Large families have higher life satisfaction, study says
The bigger, the better. A recent study found that this could be true when it comes to family size, according to The Sydney Morning Herald.
According to a five-year study from Edith Cowan University in Australia, families "with four or more children were the most satisfied with their lot, enjoying, rather than feeling overwhelmed by, the chaos of a big family," wrote the Herald.
Bronwyn Harman, head researcher of the study, interviewed hundreds of parents for five years, all from families and relationships of different structure, to find out how "resilience, social support and self-esteem contribute to parents' happiness," and then looked at how these factors were different for different families, the Herald wrote.
Although parents with four or more children are often criticized for having so many kids, Harman found that these families benefit from increased support and will rarely be bored. Also, children are able to learn responsibility early on as they help with siblings.
"(The parents) usually say they always wanted a large family, it was planned that way and it was a lifestyle they'd chosen," Harman told the Herald.
Besides finding that larger families had the highest overall life satisfaction, the study found that single fathers struggle the most due to feeling left out of children's lives and same-sex parents are the most resilient, with the highest self-esteem and greatest social support.
"Dr. Harman believes the stigma around same-sex parenting is lessening as the wider public become more understanding of diversity," wrote 9News from Australia.
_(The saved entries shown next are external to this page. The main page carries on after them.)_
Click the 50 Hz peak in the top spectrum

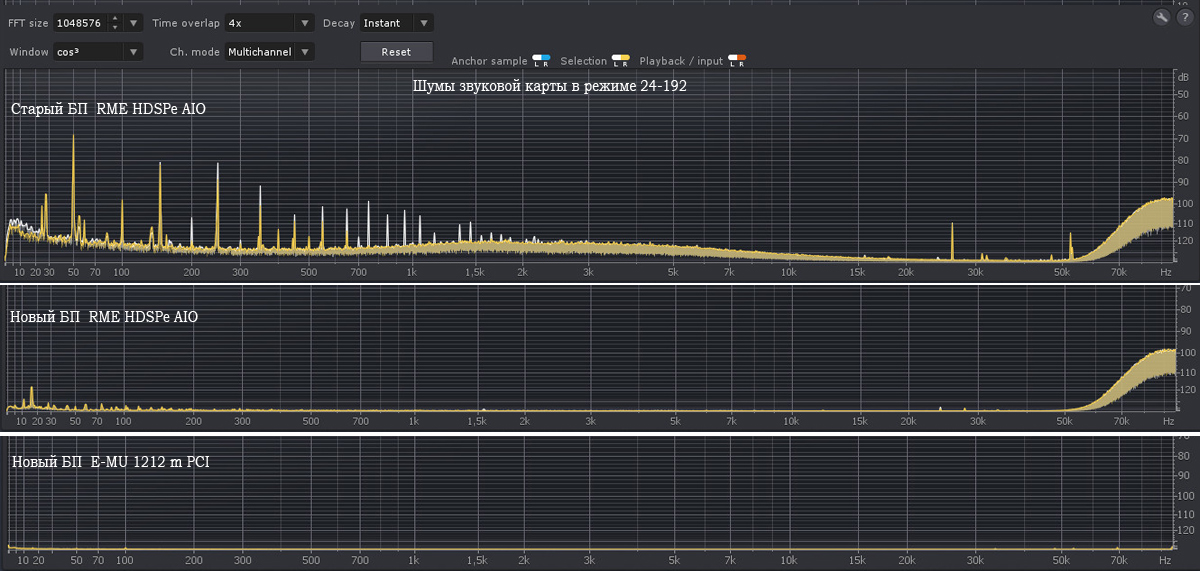click(73, 140)
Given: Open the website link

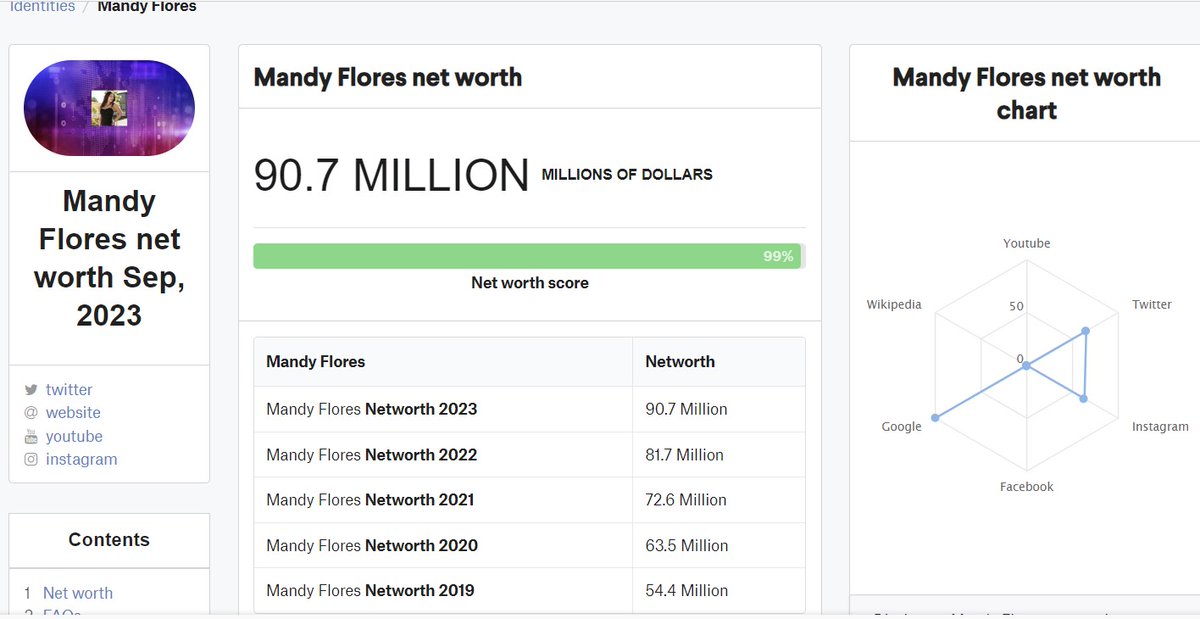Looking at the screenshot, I should pyautogui.click(x=73, y=413).
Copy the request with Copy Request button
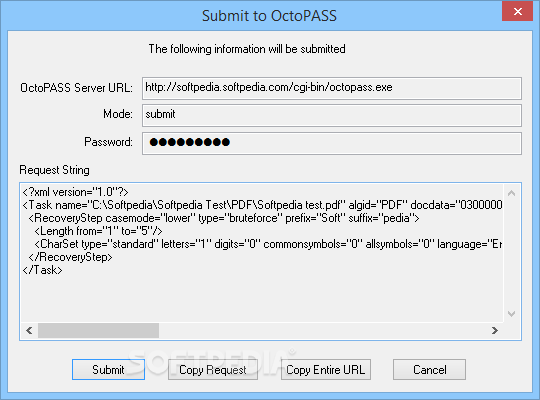540x400 pixels. coord(213,370)
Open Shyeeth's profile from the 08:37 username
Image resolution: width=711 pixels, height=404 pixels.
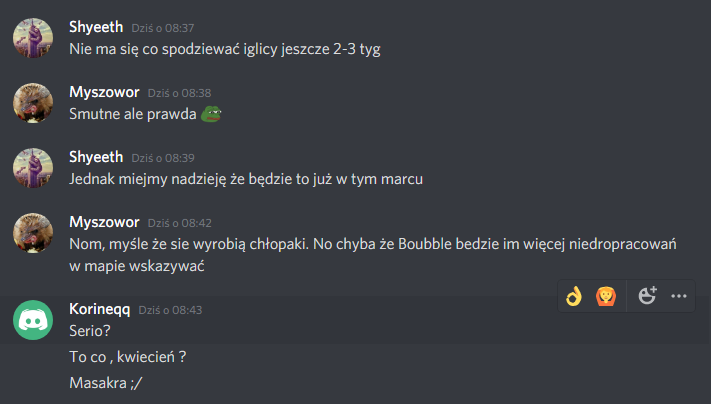[x=96, y=27]
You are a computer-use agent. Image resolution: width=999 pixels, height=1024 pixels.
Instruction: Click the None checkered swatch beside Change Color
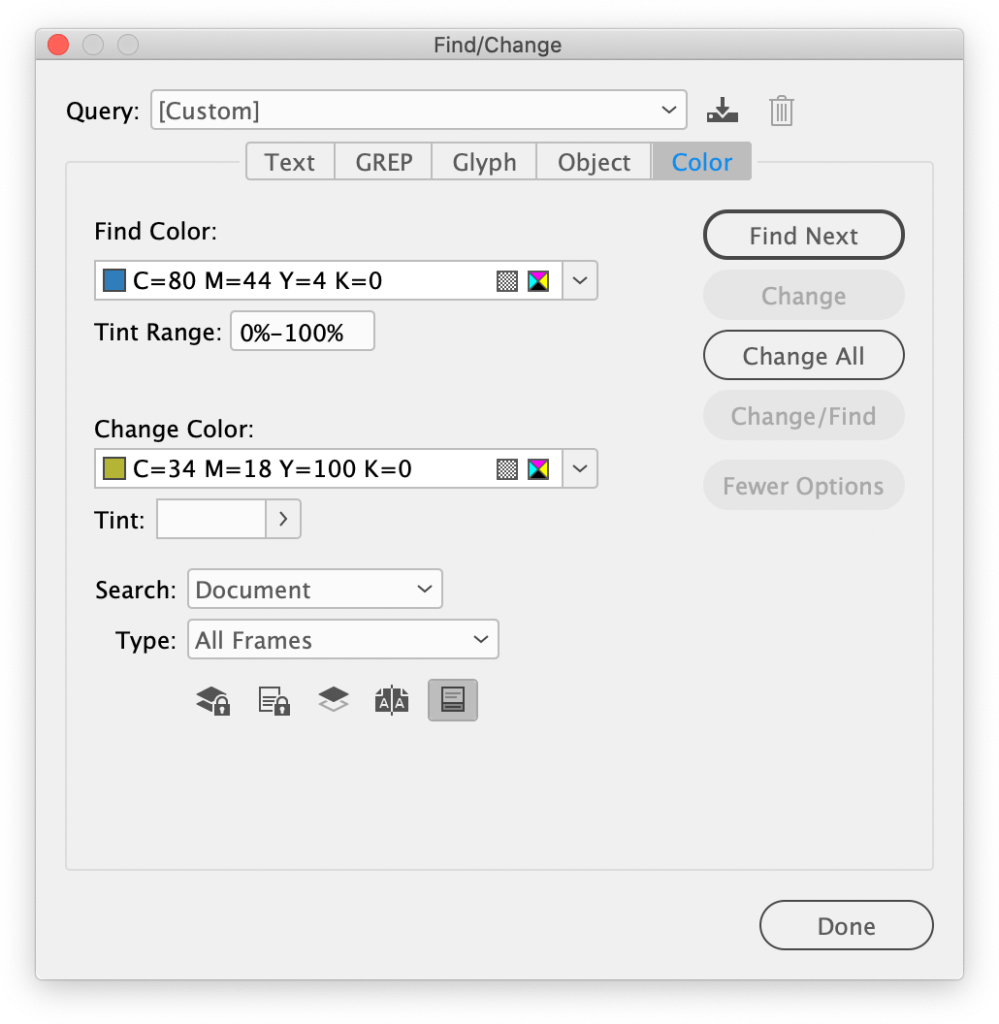(x=508, y=468)
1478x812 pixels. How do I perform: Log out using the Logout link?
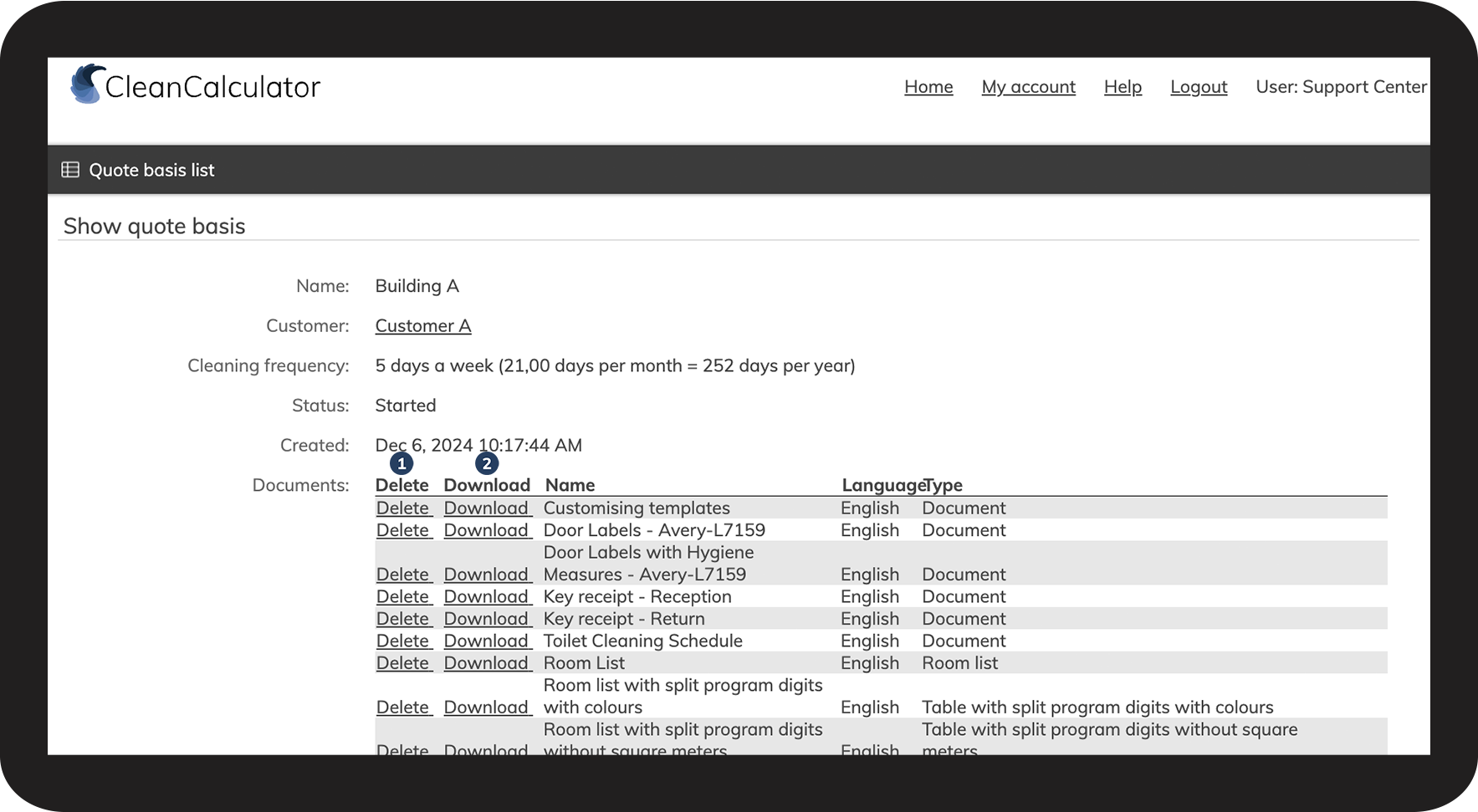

"'These children are not accidents — the parents have to go to a lot of trouble and expense and forethought. … They see the child as an absolute blessing,'" Harman said, according to 9News.
Families with same-sex parents and those with lots of children were ranked as those with the highest satisfaction scores by Harman.
However, other recent news shared a downside to having a large family, according to HealthDay. A study done in Utah published in Clinical Infectious Diseases looked to see how often people were infected with viruses, depending on the structure of their family.
"Researchers say being part of a big family boosts the risk of passing on viral infections that cause colds, flu and other respiratory woes," HealthDay reported. "Young children are the main reason why viruses are more common in large families. … The researchers also found that parents of young children were sick 1.5 times more often than those who did not have young children."